16. Seventh, Plaintiff argues that his daily activities are not inconsistent with a finding that he is disabled. (Pl.'s Mem., p. 22.) Plaintiff maintains that his "limited performance of some activities does not rise to a level comparable with full-time sustained employment. (Id.)
This argument is rejected. As an initial matter, this Court disagrees with Plaintiff's contention that his ability to cook, do laundry, clean, shop, use public transportation, pay bills, attend college, and paint homes is not necessarily inconsistent with finding him to be disabled. (R. at 136-39, 158, 383, 709-10.) But even if this Court agreed with Plaintiff, it would not affect the outcome of the ALJ's disability determination because the ALJ not only relied upon Plaintiff's performance of certain activities, but also relied on the medical evidence of record. And after weighing all of the evidence in its totality, the ALJ concluded that Plaintiff was not disabled. Thus, Plaintiff's final challenge is denied.

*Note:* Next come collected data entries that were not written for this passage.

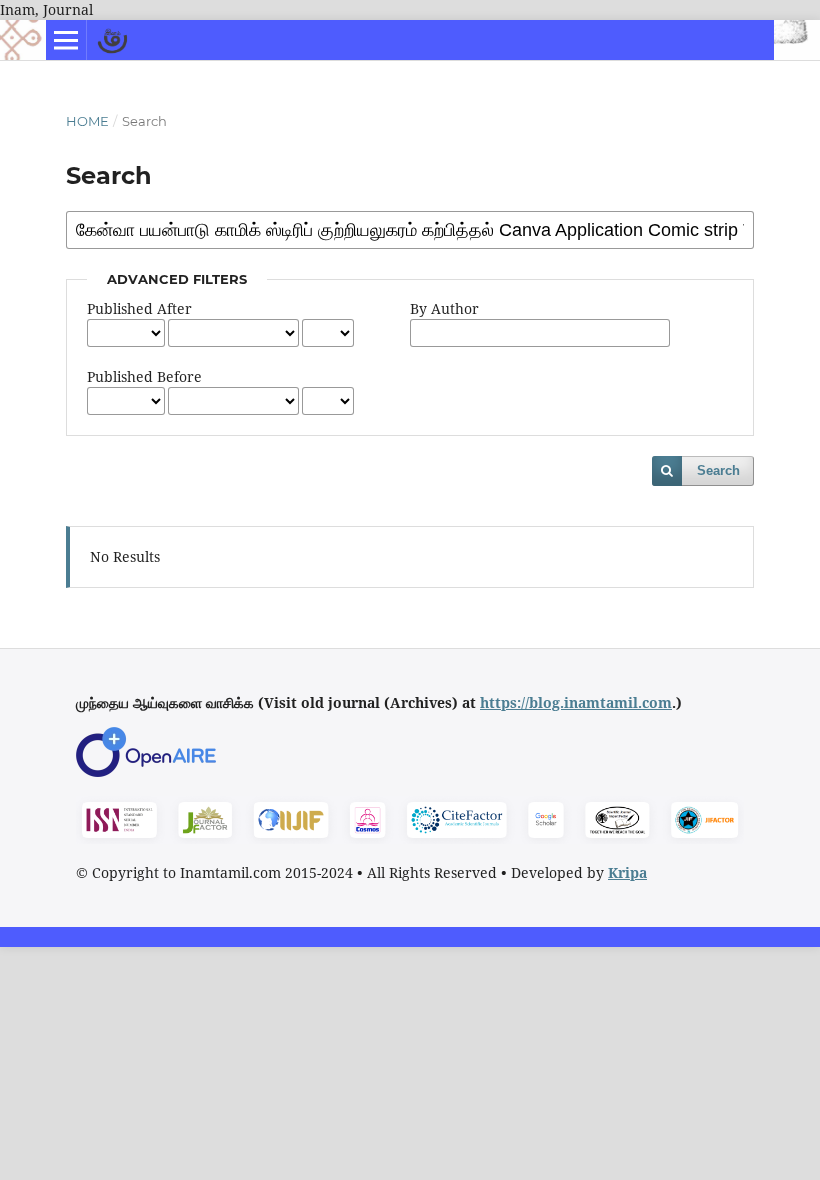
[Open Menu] (66, 40)
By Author (444, 308)
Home (87, 121)
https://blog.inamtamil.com (576, 702)
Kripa (627, 872)
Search (718, 470)
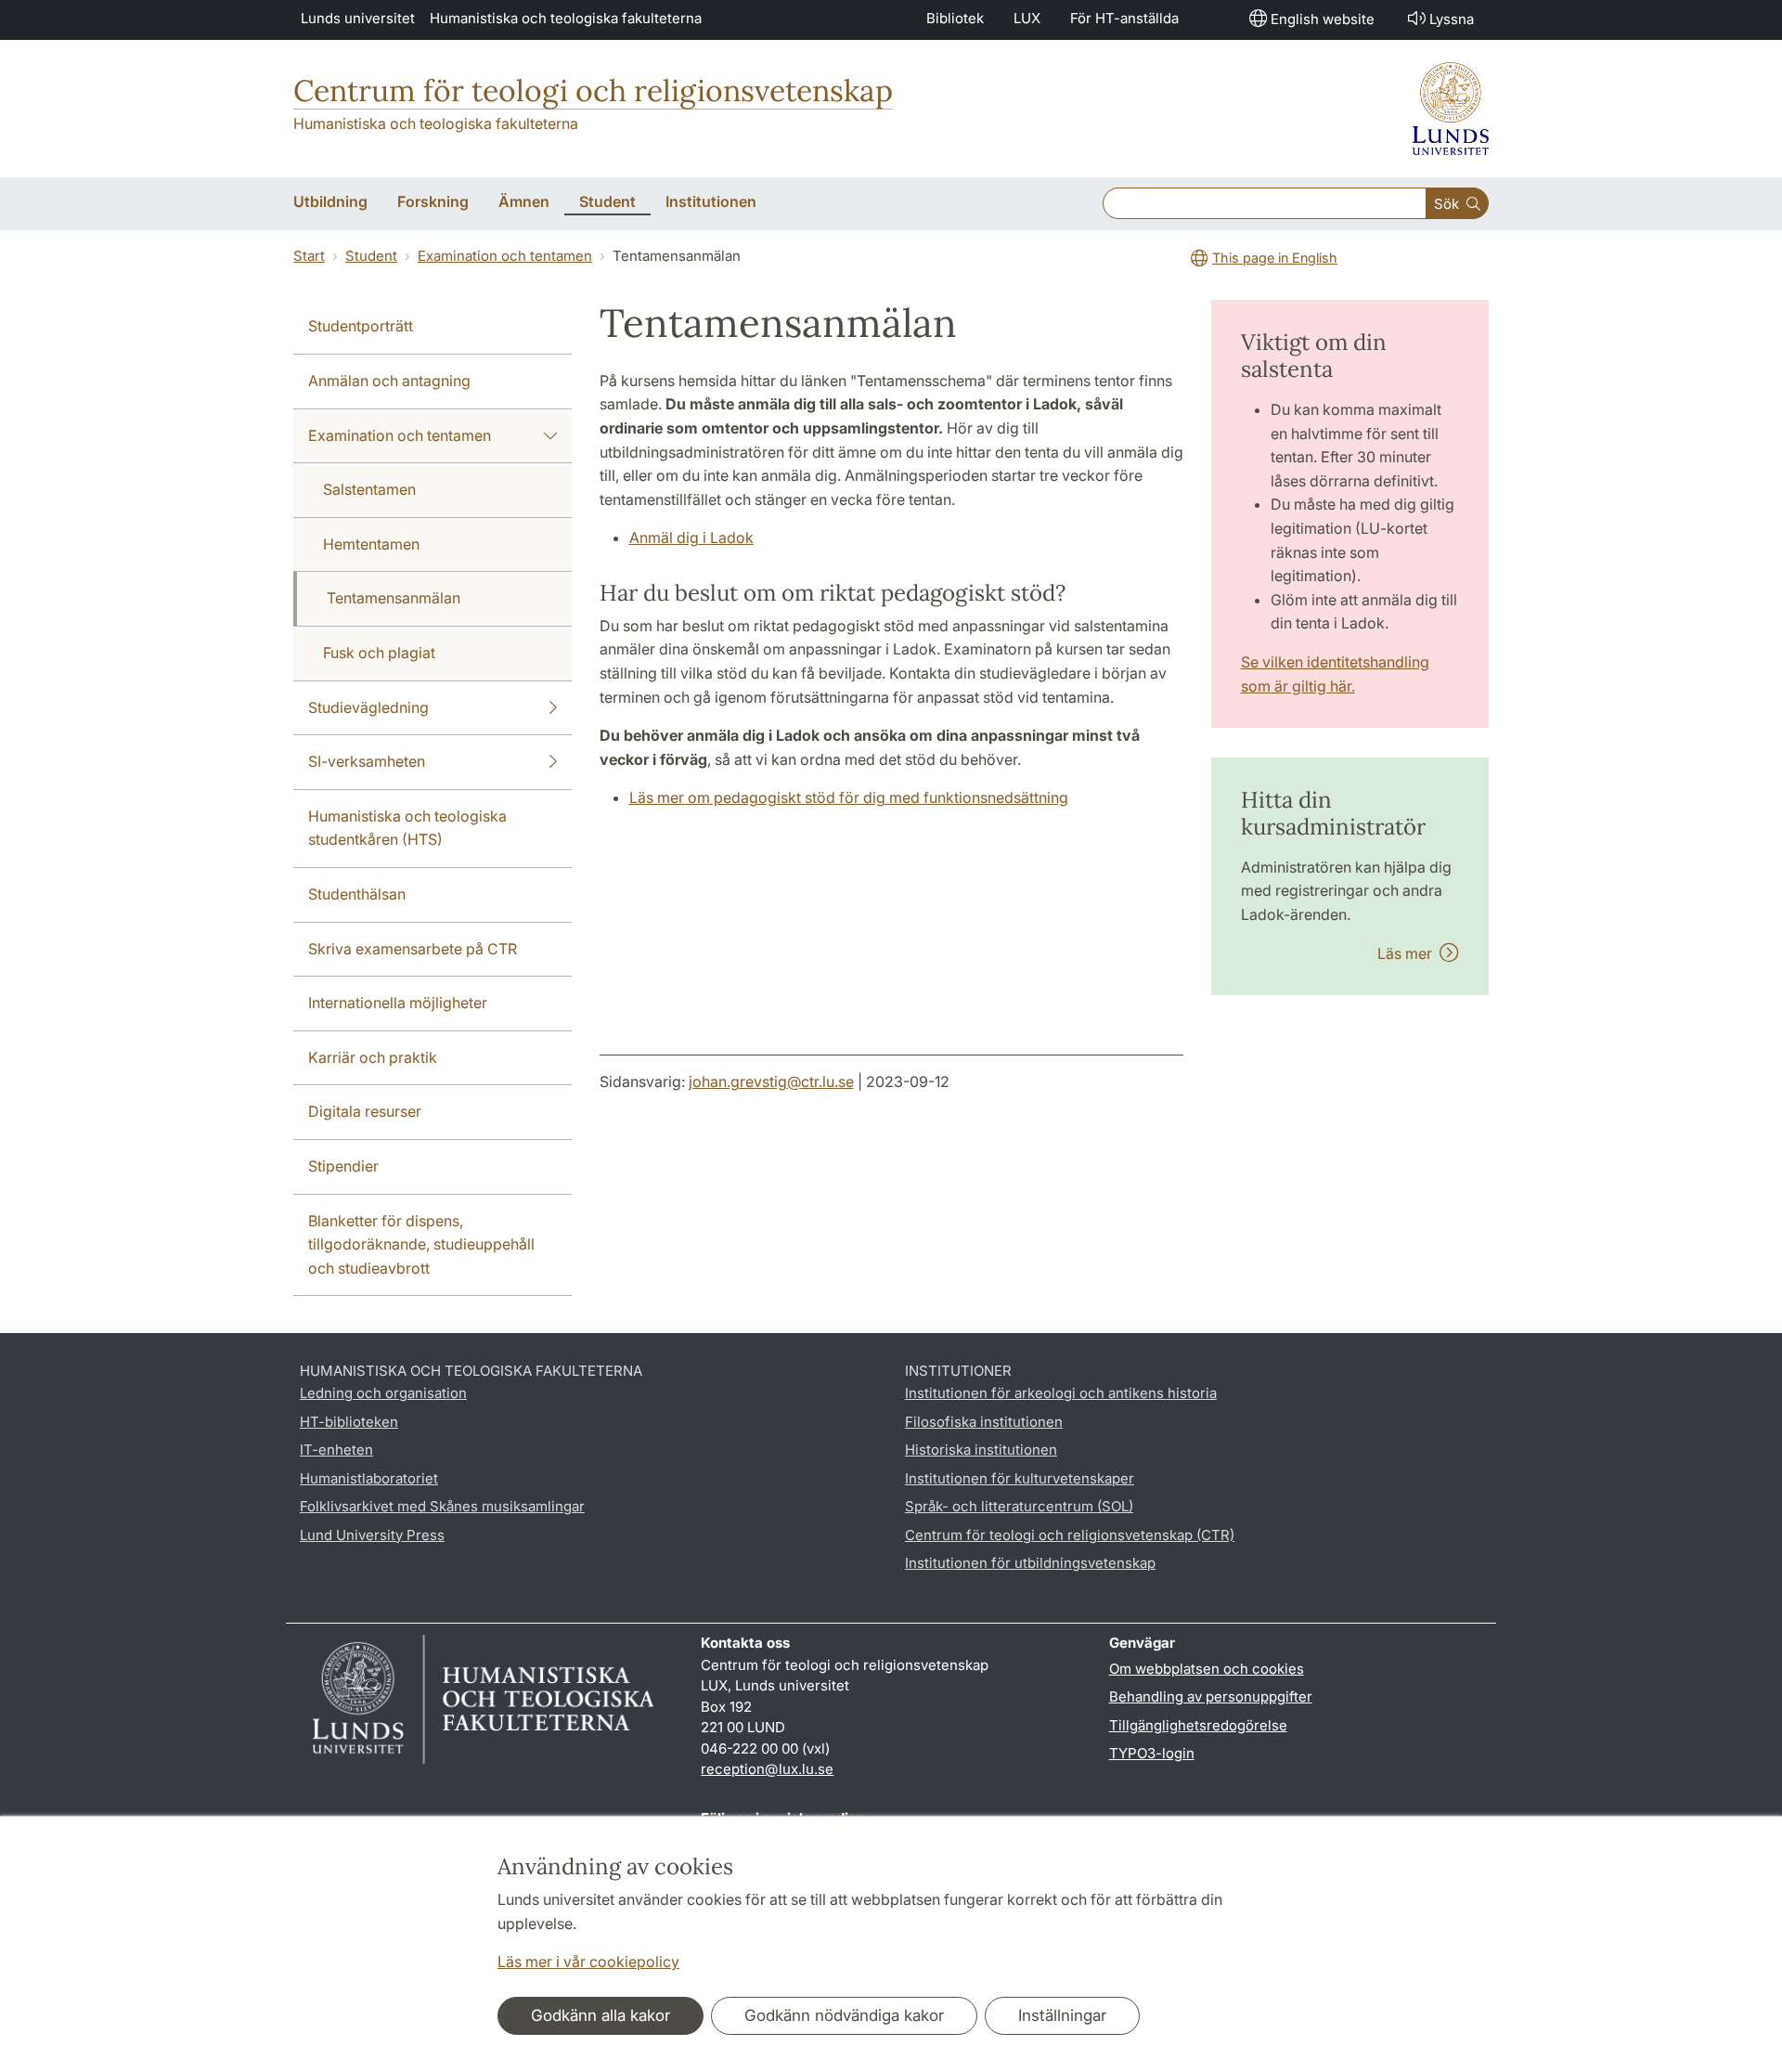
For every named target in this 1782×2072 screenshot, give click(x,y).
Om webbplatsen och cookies (1206, 1668)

17. After carefully examining the administrative record, this Court finds that substantial evidence supports the ALJ's decision in this case, including the objective medical evidence and medical opinions contained therein. This Court is satisfied that the ALJ thoroughly examined the record and afforded appropriate weight to all of the medical evidence in rendering his decision that Plaintiff is not disabled within the meaning of the Act. Finding no reversible error, this Court will grant Defendant's Motion for Judgment on the Pleadings.
IT HEREBY IS ORDERED, that Defendant's Motion for Judgment on the Pleadings (Docket No. 5) is GRANTED.
FURTHER, that Plaintiff's Motion for Judgment on the Pleadings (Docket No. 7) is DENIED.
FURTHER, that the Clerk of the Court shall close this case.